Members of the minority groups in Karur lodged a legal complaint against the state BJP president K. Annamalai at Thanthonimalai police station accusing him of making attempts to disturb the religious harmony. The Police did not immediately, file an FIR on the complaint.

The accused hostel keeper was released on bail on 13 February 2022. She was greeted by DMK's Trichy East Assembly member Inigo S. Irudayaraj, and presented with a shawl and garland. Iruthayaraj stated that she had worked in the rural areas for the education of poor children. He added, "Justice will prevail. We will continue to work for religious harmony."

==Unverified video==

After her death, an unverified video was shared in the social media captured by Vishwa Hindu Parishad's Ariyalur District Secretary, in which Lavanya is seen alleging that she was forced into chores related to cleaning, maintenance and administration of the hostel. The video suggested that Lavanya was being pressured to become Christian.

Three more videos were later leaked. The Hindu reported that the second video of Lavanya appeared to have been shot while Lavanya was undergoing treatment at the hospital.

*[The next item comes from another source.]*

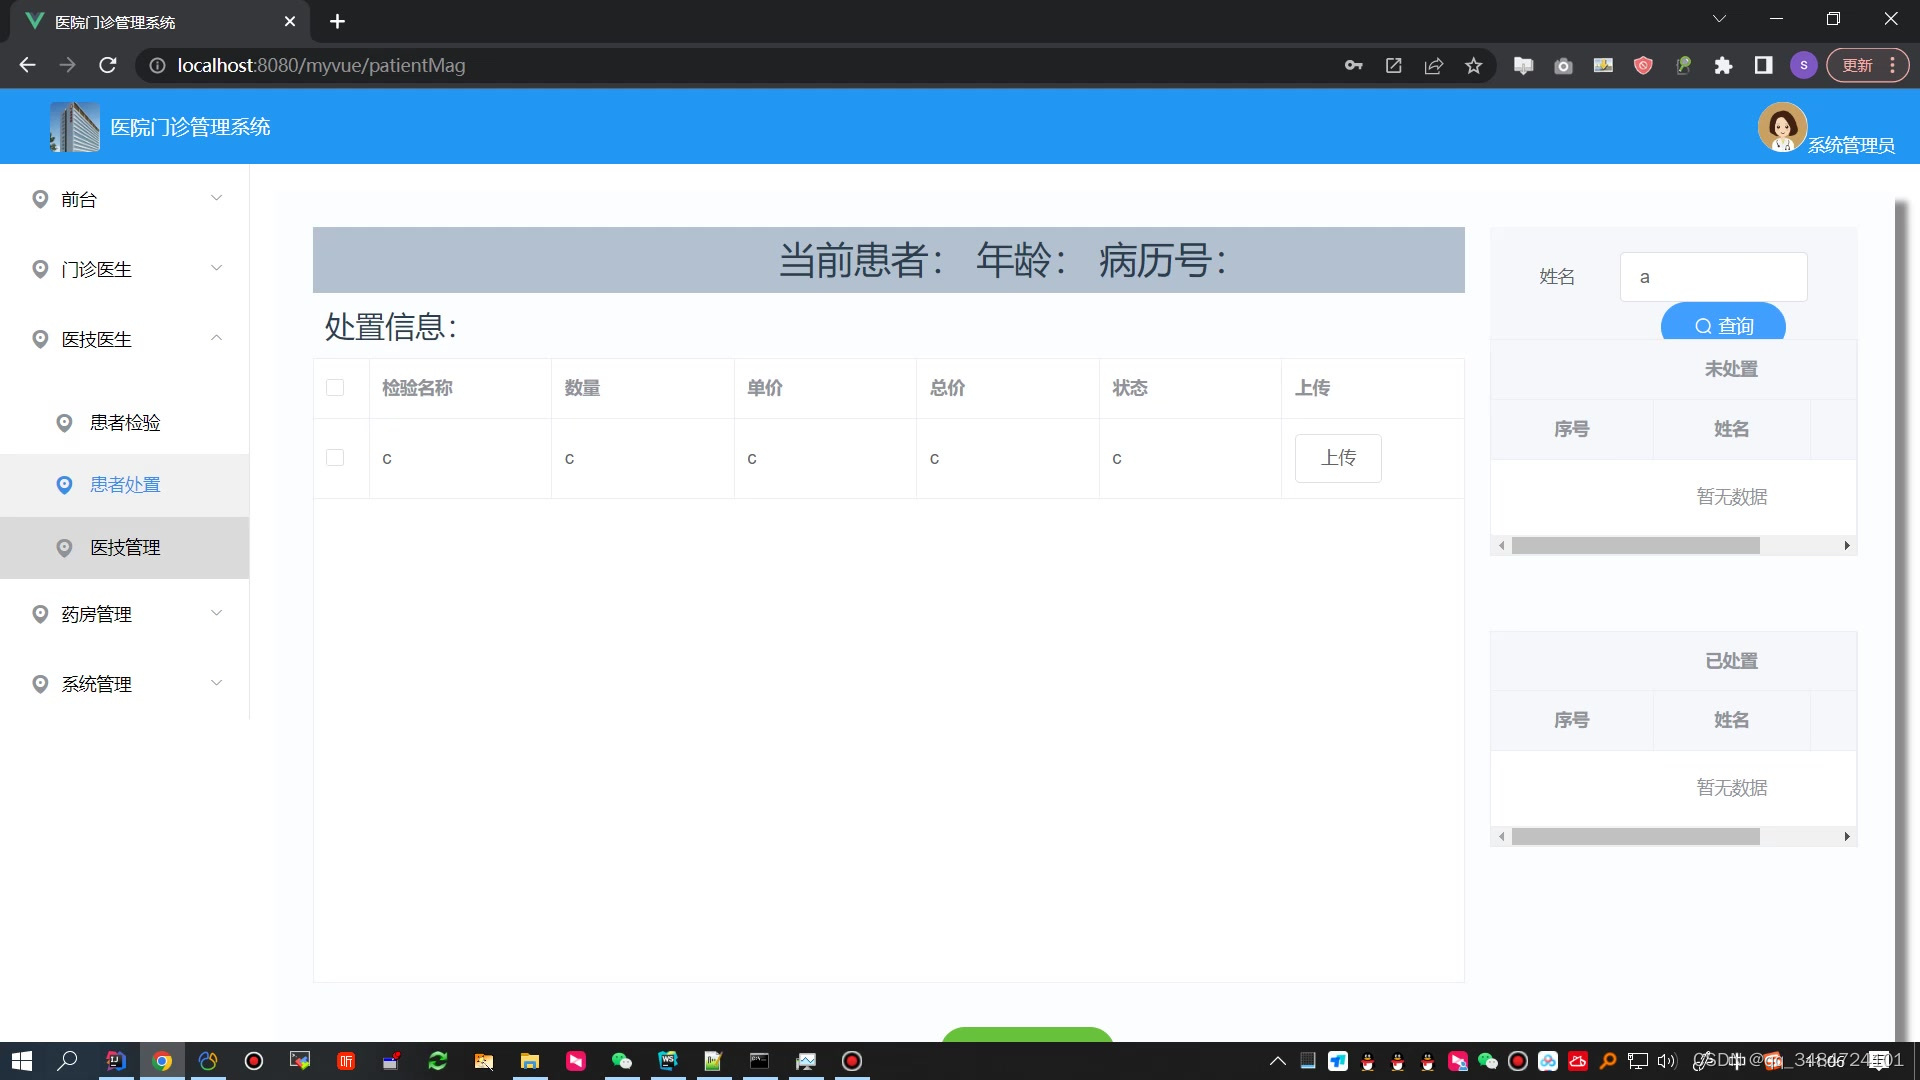Click the horizontal scrollbar under 未处置 table
The image size is (1920, 1080).
(1635, 546)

The video purportedly showed that Lavanya had attempted suicide as she was unable to concentrate in studies due to the non-academic work she had to do in the hostel. The video did not mention religious conversion. She identified herself in one video by providing personal information. In another video, she explained about the chores she was made to do in school, and in another, she talked about her stepmother.

The videos were first investigated by the police and the case heard in the Madurai bench of the Madras High court.